# TASK DIRECTIONS:
Please return every record exactly as it appears.

*** INFORMATION PROVIDED Section Begins ***

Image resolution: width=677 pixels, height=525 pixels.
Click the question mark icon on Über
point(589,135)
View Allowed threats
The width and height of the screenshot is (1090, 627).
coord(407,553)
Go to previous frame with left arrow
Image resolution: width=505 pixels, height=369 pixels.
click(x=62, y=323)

*** INFORMATION PROVIDED Section Ends ***

# EXPECTED ANSWER:
Image resolution: width=677 pixels, height=525 pixels.
Click the question mark icon on Über
point(589,135)
View Allowed threats
The width and height of the screenshot is (1090, 627).
coord(407,553)
Go to previous frame with left arrow
Image resolution: width=505 pixels, height=369 pixels.
click(x=62, y=323)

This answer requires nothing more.